MEDFORD, OR—Despite evidence that the planets are aligned in his favor, local pagan Jeff Birch, 27, said Monday that he would "rather have a peaceful weekend at home" than attend his family's Vernal Equinox celebration on March 21.
"I realize it's supposed to be a festive time of conception and new growth in the womb of Mother Earth and all," Birch said. "But I just know that within an hour of arriving, things will get so bad that I'll be reverting to my 12-year-old self, hiding in the rec room downstairs, wearing my Iroquois false face mask and fingering my runes for comfort. It's not worth it."
"Anyway, wasn't I just back home for Mabon?" Birch added.
Most pagans look forward to marking the Vernal Equinox, when the hours of sunlight equal the hours of darkness. Yet for some, like Birch, this sacred springtime celebration of balance and harmony means contending with family infighting and undue stress.
"Talking to Mom the other day, it was the same old manipulative 'You're coming home, right?'" said Birch, referring to a recent phone conversation with his mother, Freyja Birch. "If I hesitate for even a second, she piles on the guilt—like how this may be the last year Nana Hippolyta can perform the garden fertility ritual, or that without my masculine energy, the yin-and-yang balance will be thrown off—until I finally give in."
"But I don't want to have to use up my vacation time and travel almost 300 miles to Portland just to listen to Grandma Moon Odin Rhiannon complain during the sunrise ritual that Mom's not putting enough rose petals in the cauldron or is letting the bonfire get too low," Birch continued. "That will just set Mom off bitching at Grandma for constantly trying to undermine her spiritual relationship with the Pagan Goddess of Dawn and then no one will speak to each other until nightfall."

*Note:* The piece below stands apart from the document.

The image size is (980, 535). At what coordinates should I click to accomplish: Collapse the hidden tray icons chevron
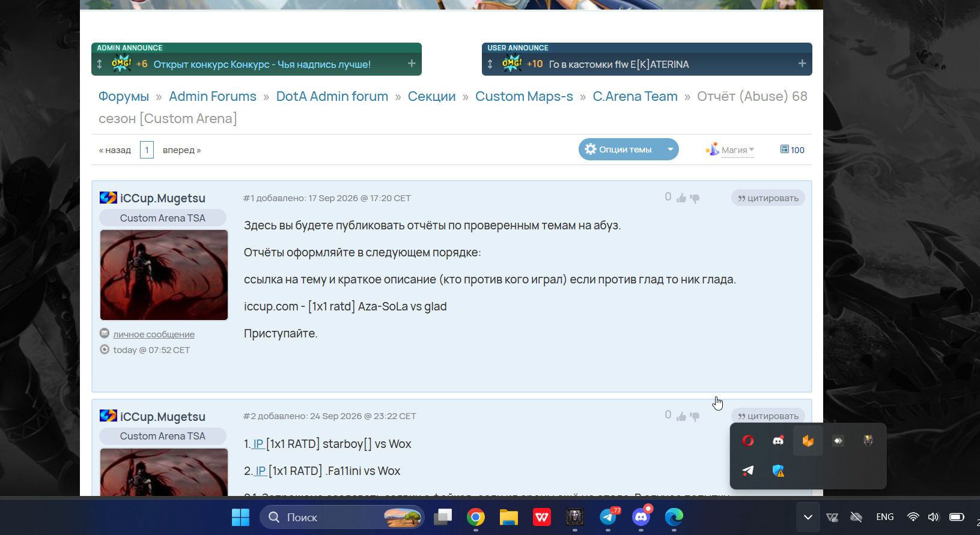click(808, 517)
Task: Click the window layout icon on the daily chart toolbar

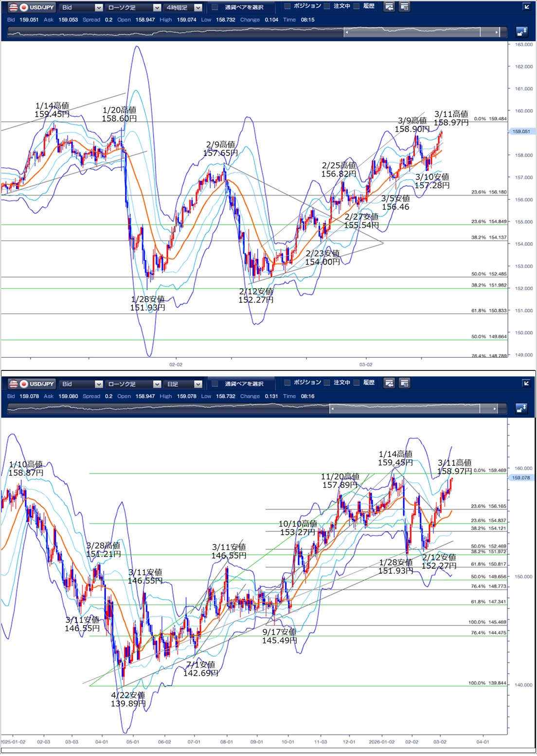Action: (x=404, y=383)
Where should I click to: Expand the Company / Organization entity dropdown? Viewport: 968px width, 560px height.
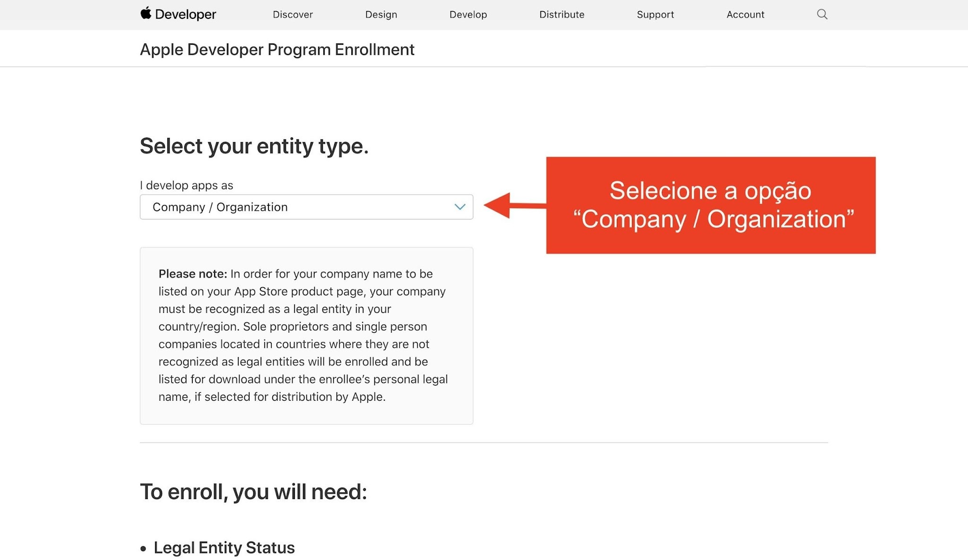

Birch said he has little sympathy for his perfectionist mother, who reportedly tries to do too much and invites too many people. He says she is known to spend countless hours weaving thistle wreaths and sun-drying her own currants for hot cross buns in preparation for the Equinox. "It's hard to feel sorry for her when things don't go exactly according to her elaborate, impossible plans," Birch said. "And she knows better than to invite Aunt Isolde, who always has too much mulled mead and starts moaning about the lack of a good high priest in her life."
Besides the usual maiden-mother-crone conflicts, the strained relationship between Birch's sister, Pythia, who recently converted to Wicca, and his father, a devout Dionysian, is another source of tension, according to Birch. "Last year, Pythia brought her covenmate home, and Dad's still having a hard time with it," Birch said. "It's obvious that he doesn't approve of her lifestyle. He's always asking her why doesn't she find a nice warlock to settle down with, or telling her maybe what she really needs is a good old-fashioned bacchanalia. Are other pagan families like this?"
Pythia isn't the first family member to stray from the fold. Fifteen years ago, Birch's uncle Jack married a Presbyterian and has raised two children in the faith. While he is still included in family celebrations, his eccentric monotheism is the source of much awkwardness, Birch said. Two years ago, the black-sheep uncle almost didn't get invited back.
"Having a celestial deity worshipper in our home angered the Goddess Eostre and she punished us with an April freeze," Birch said. "My mom was barely able to salvage her herb garden."
Of all the unpleasant experiences, however, Birch said he dreads the "inevitable" questions about his love life most. "My folks can't wrap their heads around the idea that a man in his late twenties isn't handfasted yet and is okay with it," Birch said. "There's always some new Church of the Sacred Pentacle virgin or a cute single witch from the last Full Moon ritual who they just have to set me up with."
While he treasures happy memories of Vernal Equinoxes from his childhood, Birch said he comes away from today's holidays a few pounds heavier from the rich holiday food, several hundred dollars in debt from buying gifts "that will probably just get returned or regifted at Samhain anyway," and reeling from a fresh family conflict bound to last for months or years.
"I just have to learn how to say no," Birch said. "Maybe I'll skip Beltane this year. I want to lose some weight and work on my six-pack before Summer Solstice."